Whenever the string "agent" appears in a line below, please copy the line out.
□ □ □ □
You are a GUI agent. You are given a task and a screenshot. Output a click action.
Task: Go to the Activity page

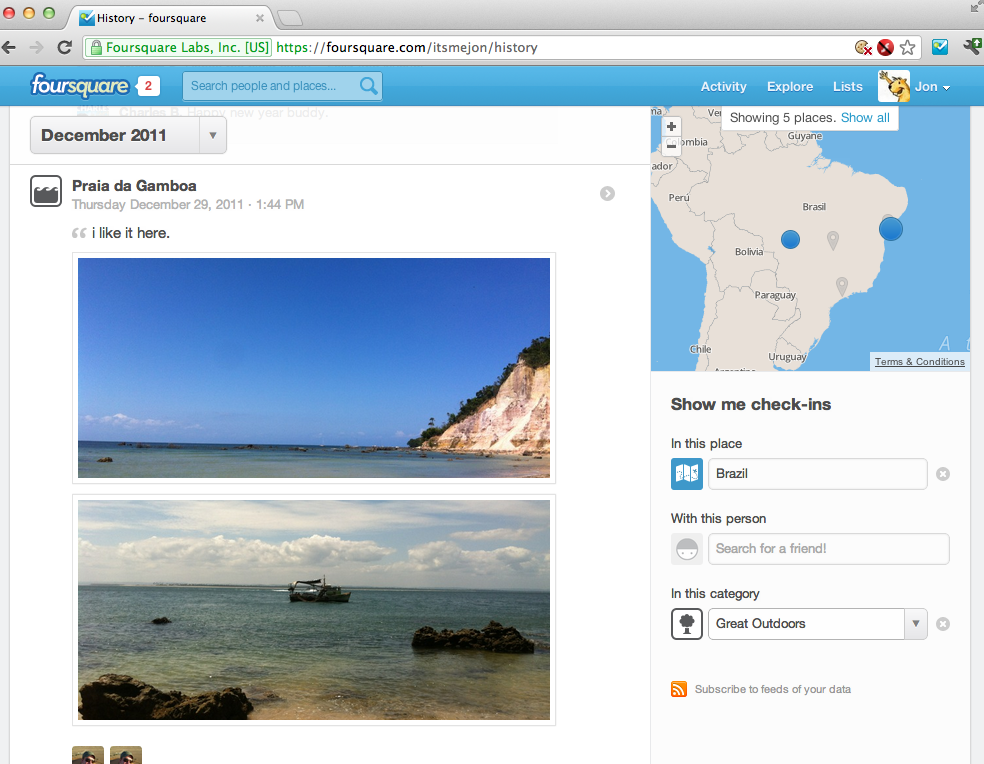tap(723, 87)
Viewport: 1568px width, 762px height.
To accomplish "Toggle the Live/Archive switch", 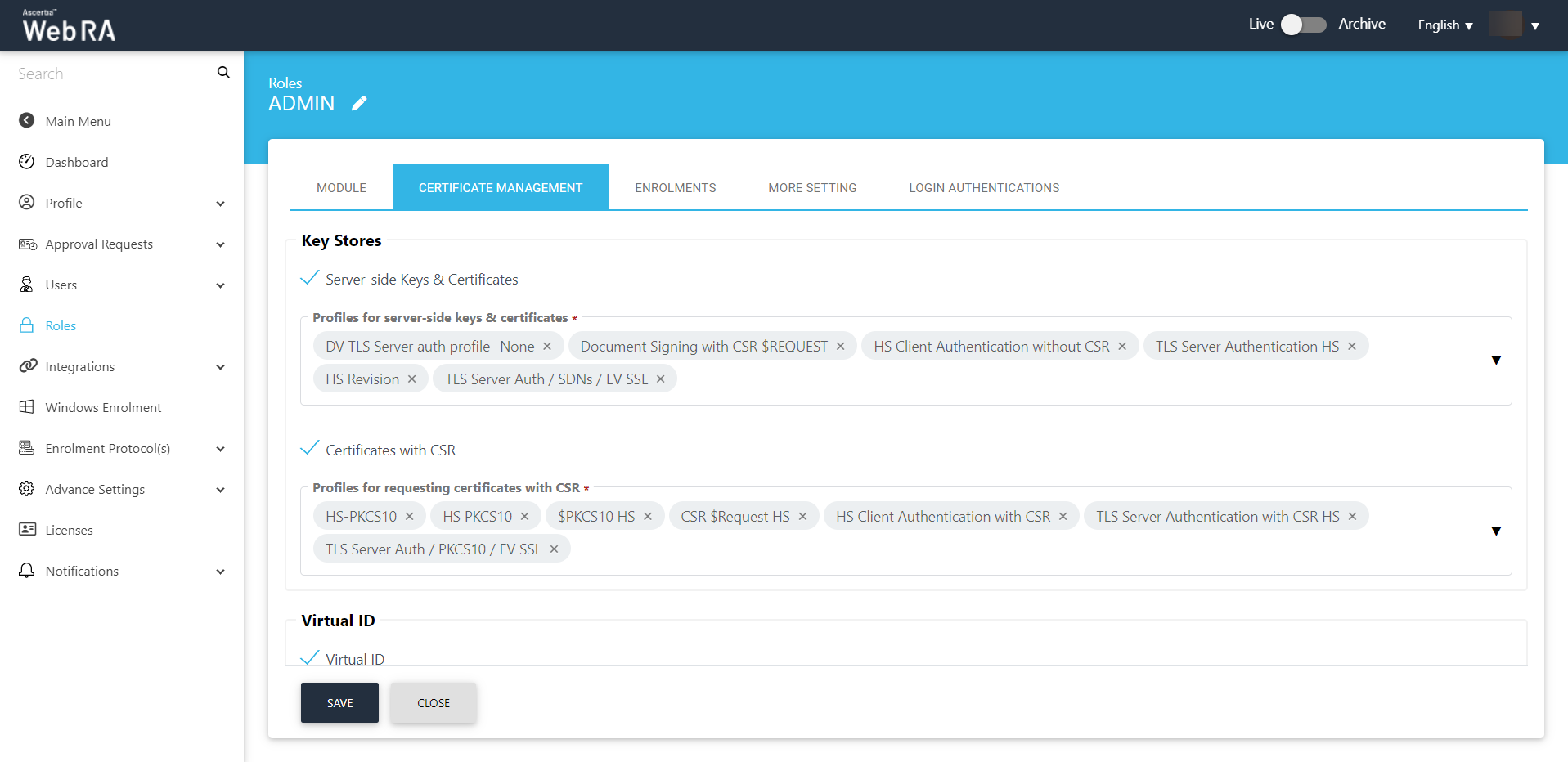I will tap(1303, 25).
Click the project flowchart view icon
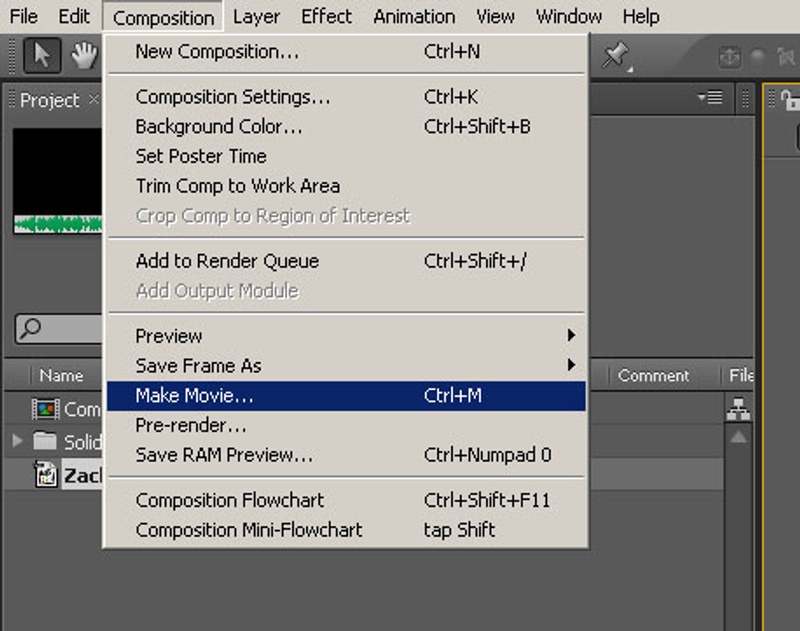The image size is (800, 631). pyautogui.click(x=740, y=408)
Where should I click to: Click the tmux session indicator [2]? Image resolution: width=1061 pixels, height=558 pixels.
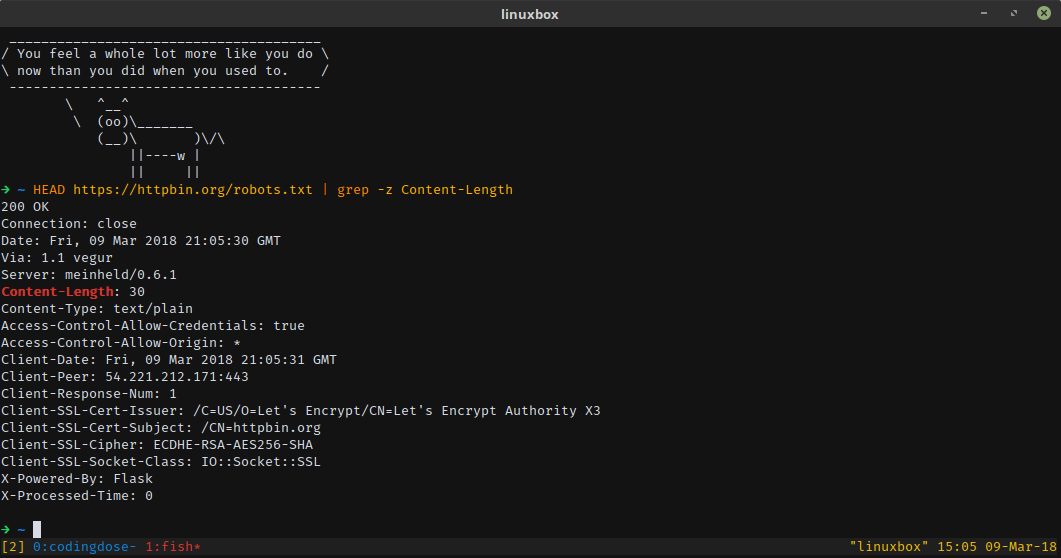click(13, 547)
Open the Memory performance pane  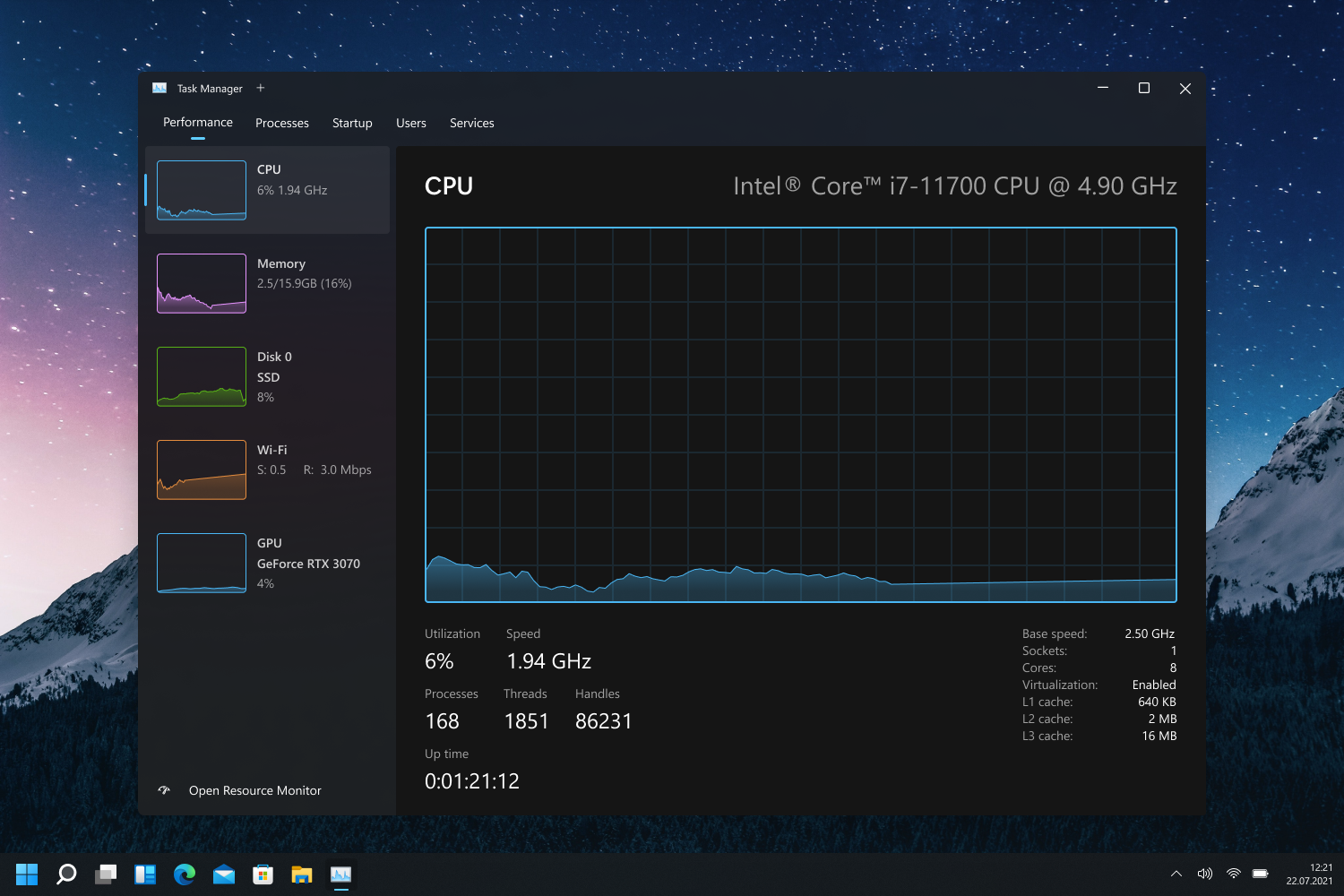(x=267, y=283)
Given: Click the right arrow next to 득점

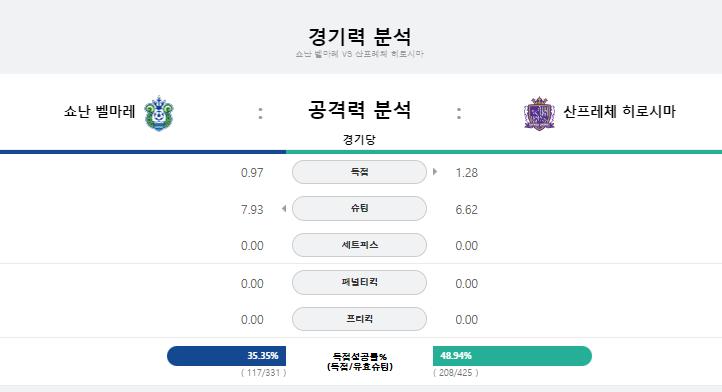Looking at the screenshot, I should 435,172.
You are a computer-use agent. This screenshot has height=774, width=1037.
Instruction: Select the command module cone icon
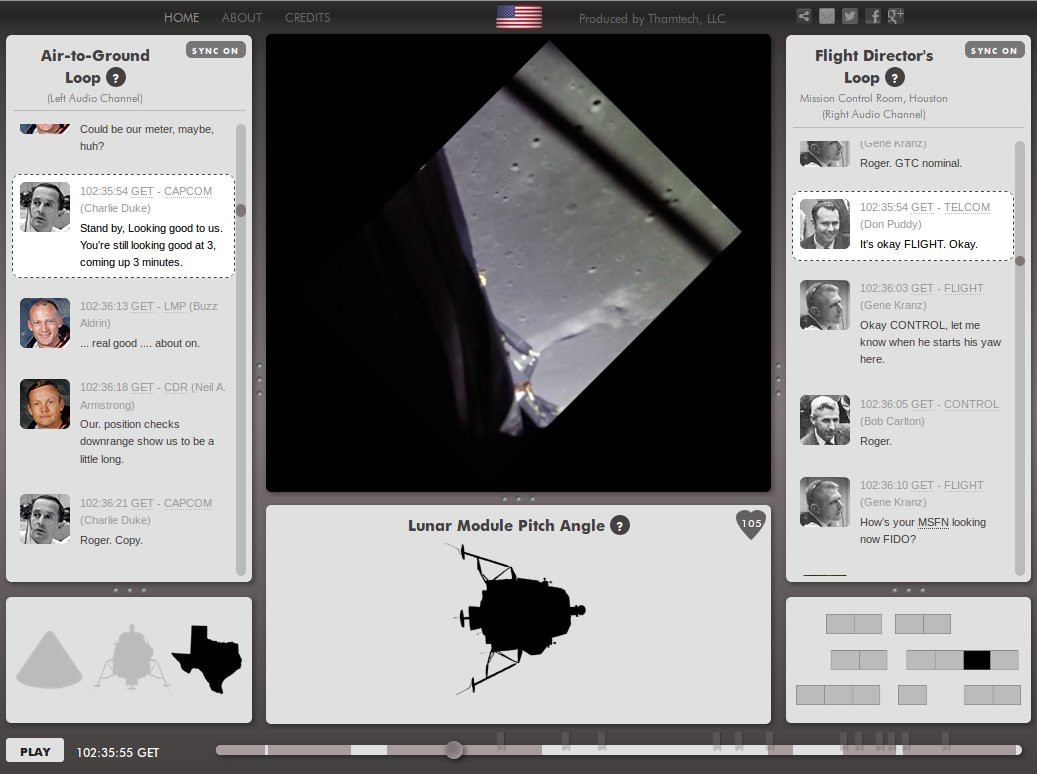(50, 659)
□ □ □ □
### Answer
You are a GUI agent. You are given a task and a screenshot. Output a click action.
You are a computer-use agent. This screenshot has height=774, width=1037.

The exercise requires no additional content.